* [SOURCE PASSAGE]:
On Lovelace as a Literary Concoction Rather than Believable Character


Reading over yesterday's letter by Lovelace (Ross Penguin Let 127, Sat, Sunday, Mon) I was struck by (at least to me) how unreal he sometimes seems. He seems to me at times something drawn out of literary types, not only those of Nicholas Rowe, but of a group of gestures or attitudes that went by the name of rake in public. In The New York Review of Books_for April 20th, there was a persuasive analysis of the recent spate of sex surveys by R.C. Lewontin; he comes to the conclusion that what these surveys measure is not any hard facts about behavior but "an indissoluble jumble of pratices, attitudes, personal myths, and posturing" (p. 29). Although I admit to not having read Eaves & Kimbel for a long long time, I remember very clearly what Richardson's daily life really was: 18 hours a day of work, and then read by candlelight; he married the boss's daughter; one cannot imagine a very witty courtship; there's just not enough time in his older years for much social mixing among the "risque" or "le monde" (to use the French phrase). It's as if he believed the posturing of the cavalier poets (as in Suckling's "Out upon it, I have loved,/Three whole days together;/ And am like to love three more,/If it prove fair weather," and this only because it's her, any other and he'd long ago had beat his hasty retreat). There's a hollowness at the core of Lovelace.

* [WHAT TO WORK ON]: In the passage on Lovelace, how many hours a day does the writer say Richardson worked?

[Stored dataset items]
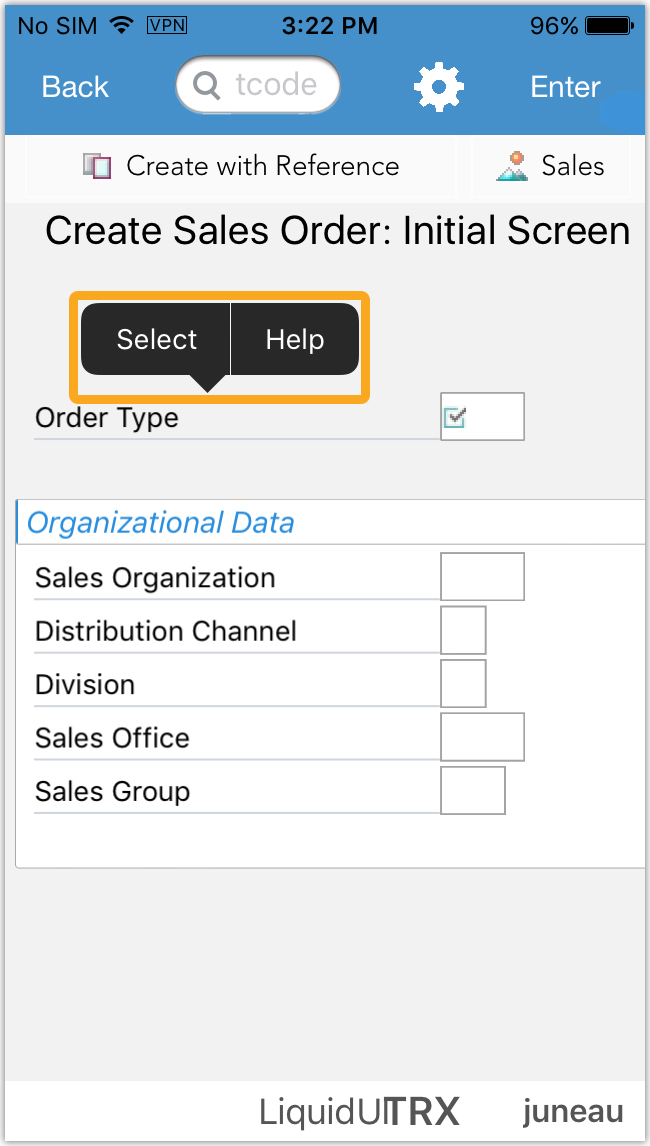650x1146 pixels.
Task: Tap the Sales toolbar icon
Action: pos(512,166)

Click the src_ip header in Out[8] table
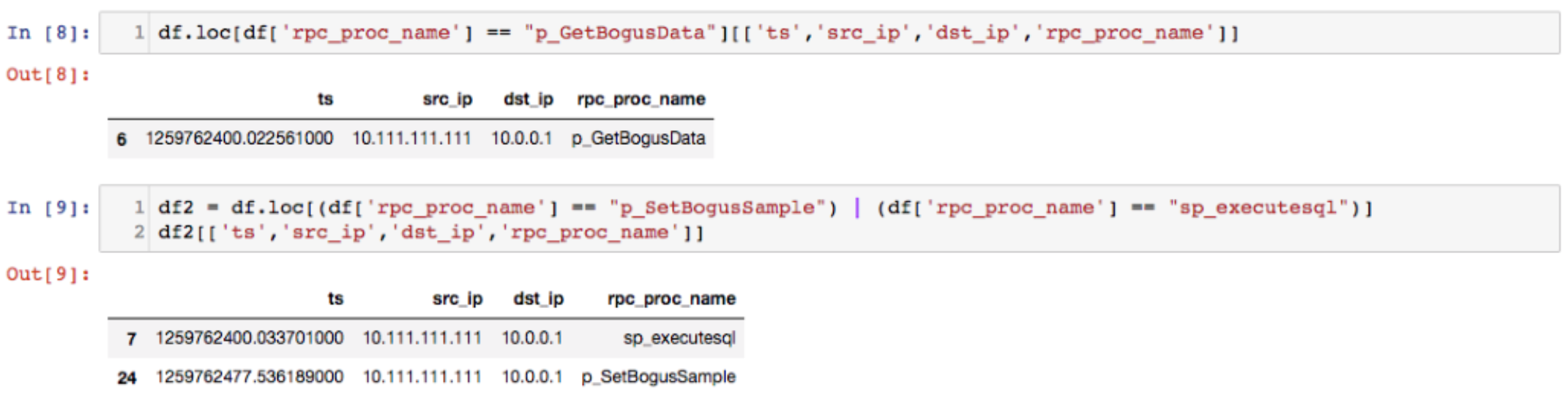(x=447, y=100)
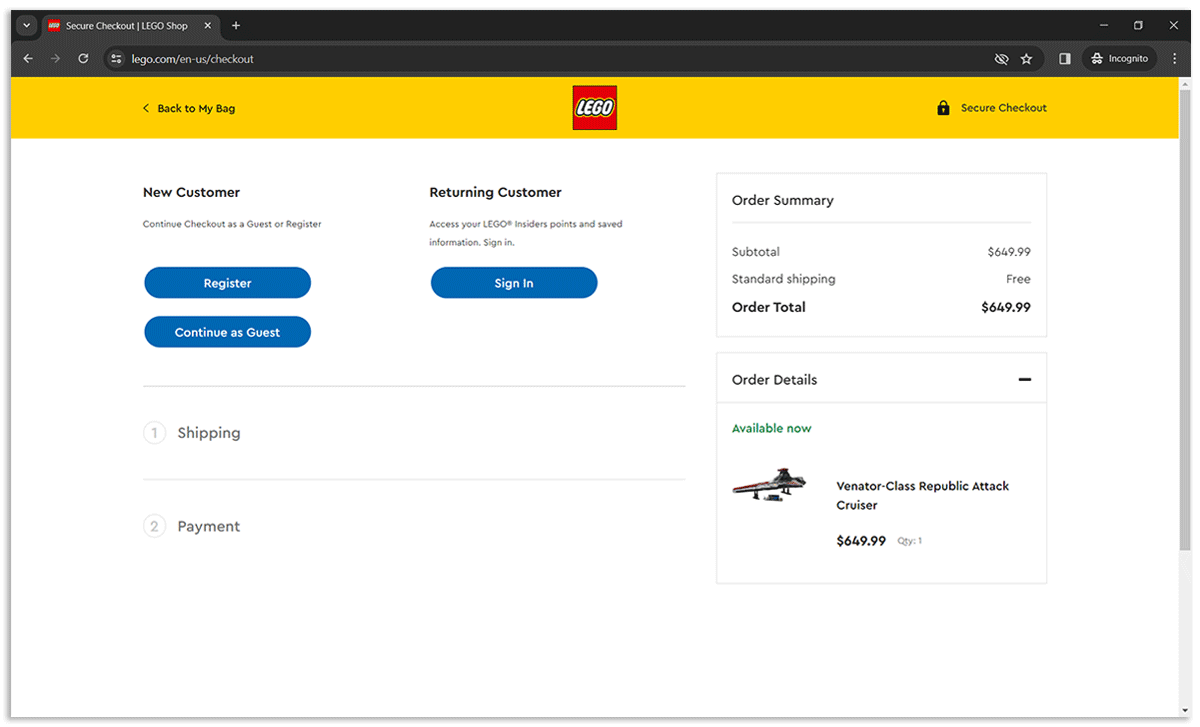Click the Sign In button for returning customers

(513, 282)
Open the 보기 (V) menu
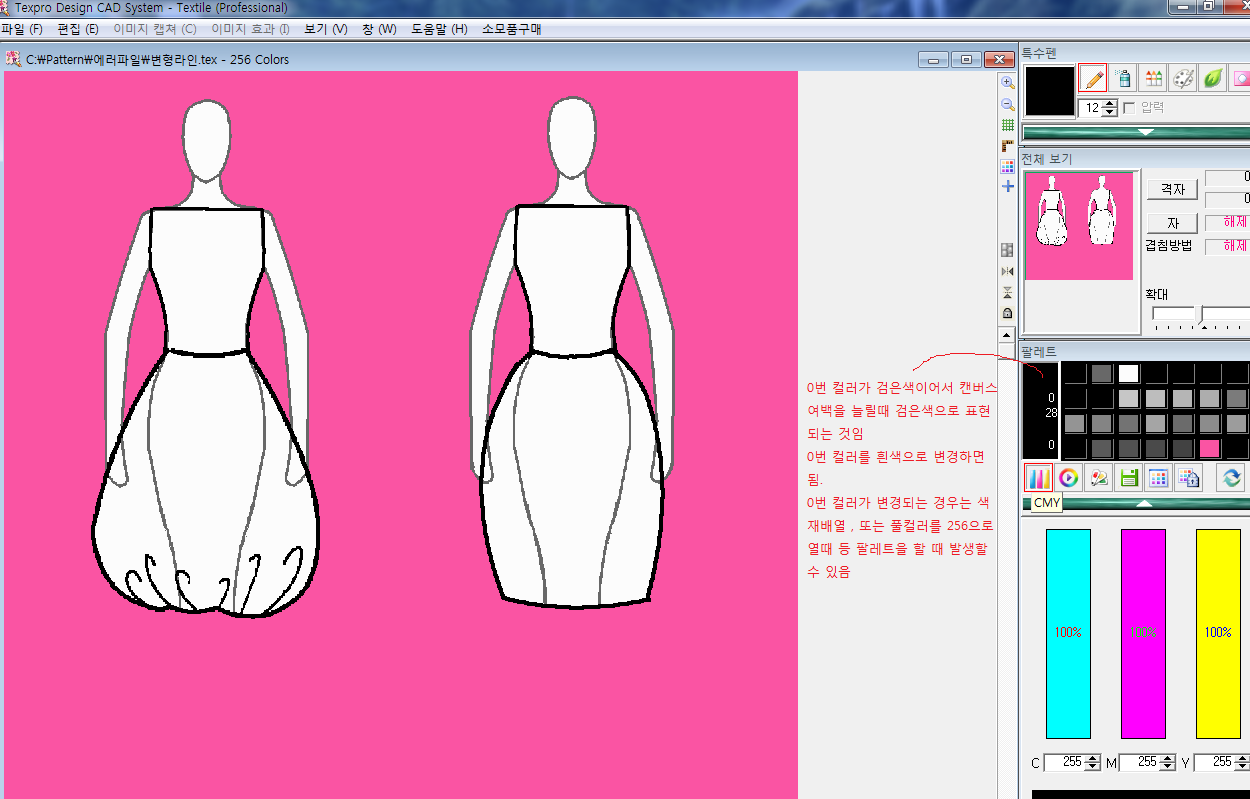1250x799 pixels. pyautogui.click(x=325, y=29)
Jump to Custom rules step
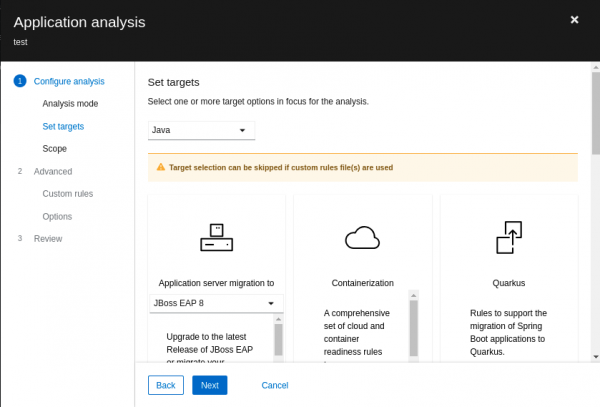The image size is (600, 407). [x=68, y=194]
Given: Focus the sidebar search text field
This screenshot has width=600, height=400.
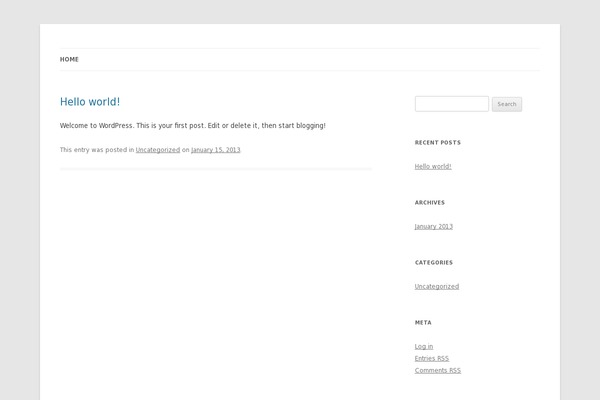Looking at the screenshot, I should click(x=452, y=104).
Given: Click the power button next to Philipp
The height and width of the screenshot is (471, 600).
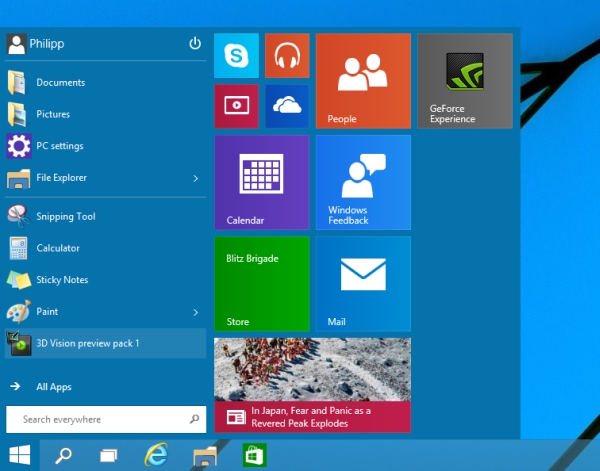Looking at the screenshot, I should click(195, 43).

* [SOLUTION TO THIS EXERCISE]: 18 hours a day.